At the same time, take time to connect with others who have faced similar challenges. Many of your friends may have seen cancer in their family before. Finally, local support groups can help you meet other cancer patients, who will have a more intrinsic understanding about the challenges you’re facing.
Step 4: Research All You Can
Cancer comes with its own lingo. Unless you already have a healthcare background, you may be confused by the different factors that shape treatment outcomes or their side effects. This is often more acute when dealing with newer or experimental therapies, which often have complex mechanisms of action.
When this happens, it would appear easy to simply take a step back, and rely on the simplified brochures or leaflets you find in the hospital’s waiting room. But this leaves you at risk of misinterpreting a lot, or even of overlooking powerful alternatives like immunotherapy.
Take time to educate yourself about your specific type of cancer, and how each treatment avenue works. This will empower you to actively participate in your own healthcare journey.

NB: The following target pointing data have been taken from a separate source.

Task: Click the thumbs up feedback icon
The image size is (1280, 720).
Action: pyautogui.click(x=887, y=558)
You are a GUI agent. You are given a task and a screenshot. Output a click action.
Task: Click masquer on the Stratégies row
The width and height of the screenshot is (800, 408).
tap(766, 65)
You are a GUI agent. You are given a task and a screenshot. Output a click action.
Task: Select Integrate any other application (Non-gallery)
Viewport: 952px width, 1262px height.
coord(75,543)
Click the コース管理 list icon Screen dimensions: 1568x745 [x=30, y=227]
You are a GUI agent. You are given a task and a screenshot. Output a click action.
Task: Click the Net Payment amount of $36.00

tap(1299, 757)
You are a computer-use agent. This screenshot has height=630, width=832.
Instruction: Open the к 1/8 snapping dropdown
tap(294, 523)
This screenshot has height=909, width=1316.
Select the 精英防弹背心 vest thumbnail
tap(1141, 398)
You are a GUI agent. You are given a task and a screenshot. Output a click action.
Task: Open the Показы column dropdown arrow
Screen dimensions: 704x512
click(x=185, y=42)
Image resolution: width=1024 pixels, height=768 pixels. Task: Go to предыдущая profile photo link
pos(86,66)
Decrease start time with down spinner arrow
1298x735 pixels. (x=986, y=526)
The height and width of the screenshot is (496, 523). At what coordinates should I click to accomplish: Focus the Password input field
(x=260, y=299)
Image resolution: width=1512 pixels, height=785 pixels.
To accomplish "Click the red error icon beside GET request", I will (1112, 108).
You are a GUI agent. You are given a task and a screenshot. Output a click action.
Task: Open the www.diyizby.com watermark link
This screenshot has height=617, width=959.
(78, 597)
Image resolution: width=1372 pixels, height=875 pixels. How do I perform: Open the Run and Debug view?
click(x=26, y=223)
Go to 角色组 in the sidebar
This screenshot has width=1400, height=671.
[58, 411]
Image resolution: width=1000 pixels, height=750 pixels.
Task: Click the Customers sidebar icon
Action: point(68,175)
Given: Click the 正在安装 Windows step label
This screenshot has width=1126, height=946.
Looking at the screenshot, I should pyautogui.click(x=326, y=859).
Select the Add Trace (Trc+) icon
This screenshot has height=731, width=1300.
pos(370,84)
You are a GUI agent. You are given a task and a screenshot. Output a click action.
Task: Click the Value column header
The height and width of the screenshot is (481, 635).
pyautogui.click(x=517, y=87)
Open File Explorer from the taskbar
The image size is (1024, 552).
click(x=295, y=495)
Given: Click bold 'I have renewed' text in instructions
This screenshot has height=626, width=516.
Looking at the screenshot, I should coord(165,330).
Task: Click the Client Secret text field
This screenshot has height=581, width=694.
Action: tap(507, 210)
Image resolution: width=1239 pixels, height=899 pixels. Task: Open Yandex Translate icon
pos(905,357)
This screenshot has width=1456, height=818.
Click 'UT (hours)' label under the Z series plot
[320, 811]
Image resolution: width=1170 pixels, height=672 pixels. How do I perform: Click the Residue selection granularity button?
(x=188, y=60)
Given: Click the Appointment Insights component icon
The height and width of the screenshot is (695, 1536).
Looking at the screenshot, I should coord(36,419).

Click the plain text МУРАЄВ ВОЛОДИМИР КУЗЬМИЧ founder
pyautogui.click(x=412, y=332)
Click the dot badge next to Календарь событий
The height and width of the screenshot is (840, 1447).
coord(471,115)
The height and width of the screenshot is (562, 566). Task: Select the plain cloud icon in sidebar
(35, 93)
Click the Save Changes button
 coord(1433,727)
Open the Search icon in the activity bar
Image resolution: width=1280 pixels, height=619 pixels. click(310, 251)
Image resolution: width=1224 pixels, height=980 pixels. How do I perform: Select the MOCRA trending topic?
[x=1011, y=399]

Step 5: Prioritize Self-Care
While facing cancer is undoubtedly a challenging journey, maintaining a positive mindset can have a profound impact on your overall well-being. Celebrate small victories, focus on the present moment, and set realistic goals for yourself. Embracing hope and positivity can serve as a driving force, helping you navigate the challenges of cancer with resilience and determination.
This is why maintaining your physical and mental well-being is crucial throughout your cancer journey. When possible, try to preserve healthy habits such as regular exercise, and a balanced diet. This will help your body build extra resilience for the not-so-good days. When these roll around, then it will be time to delve into your reserve of self-kindness. Get extra rest and keep your comfort items at hand.
If you begin to fret or feel anxious at approaching appointments or reviews, explore relaxation techniques such as mindfulness meditation. Specialized counseling services can help manage stress and improve your emotional well-being.
Step 6: Recruit Practical Help
The cancer recovery journey is full of ups and downs, and often, your sense of independence can take a sharp dive in a matter of days only to recover a few days afterwards. Often, these “slumps” tend to follow a pre scheduled chemotherapy or radiotherapy session, but they can also happen from accumulated stress or a passing virus.
These are somewhat unavoidable, but you can prepare for them ahead of time. Make a list of the different tasks and errands that you need accomplished, and find a backup plan for them. This may look like:
- Choosing a meal-delivery service for when cooking
- Calling a friend to pick you up when you can’t drive by yourself
- Keeping a trusted relative on call to help with your kids or pets
- Recruiting someone to remind you of key deadlines and due dates
Receiving a cancer diagnosis is undeniably daunting, but it’s essential to remember that there is hope and support available. By following these six steps seeking expert guidance, building a strong support system, educating yourself, prioritizing self-care, communicating effectively, and embracing hope you can face the challenges ahead with resilience and determination. Remember, you are not alone on this journey, and there is a path forward filled with possibilities for healing and recovery.